In occasione della sua permanenza in città, Peter Brook ha incontrato studenti e appassionati di teatro presso l’Università degli Studi Suor Orsola Benincasa, in un incontro dal titolo “come e perché facciamo teatro”.

L’intervento del regista, aperto dalla domanda “qual è la differenza tra vita e teatro” ha in poco più di mezz’ora esemplificato la sua attuale concezione del teatro. Rispondendo alle domande del pubblico – ha più volte affermato “dovete dirmi cosa è essenziale per voi, non per me”- il regista ha tracciato le linee di un proprio sistema artistico di forma piramidale: in ogni opera bisogna partire dalla base, formata da una moltitudine di rumori e voci della vita quotidiana, per salire fino a raggiungere il vertice, il silenzio di un attimo, quando tutti condividono per un momento la stessa percezione, ritrovandosi l'attimo seguente già nuovamente lontani.

L'unico interesse è il presente. L'unico interesse.

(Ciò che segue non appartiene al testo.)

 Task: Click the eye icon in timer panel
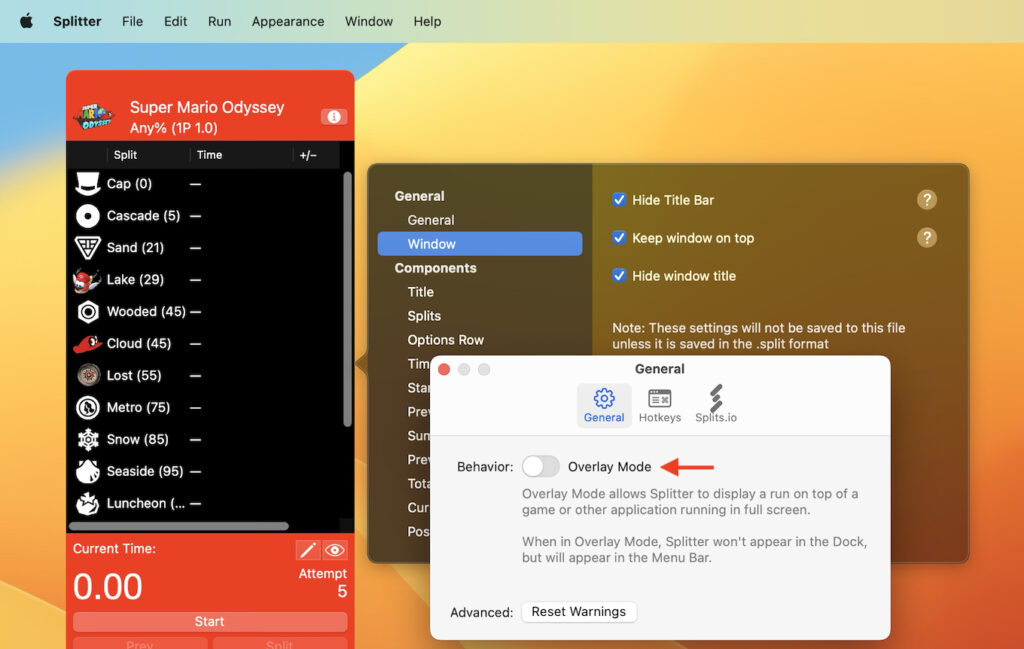335,550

Riconosco che esista un passato, ma la sua unica utilità è poter dire a un attore: tu hai un passato.

Per chi si è presentato all’incontro alla ricerca di risposte esistenziali, come se avesse davanti un profeta, Peter Brook ha trovato un’ironica soluzione, affermare “le domande sono una forza, ma quando si ottiene una risposta, tutto scompare” ed andare avanti col sorriso. Il regista ha anche evitato di parlare di sè, del suo percorso, preferendo concentrarsi sul presente, sulla platea come se fosse la platea di un teatro, attenta ai suoi gesti come a quelli di un attore.

Non è sano che i registi e i direttori di teatro italiani abbiano tanto a cuore essere apostrofati come "maestri". Non è sano per il teatro, nè per le persone.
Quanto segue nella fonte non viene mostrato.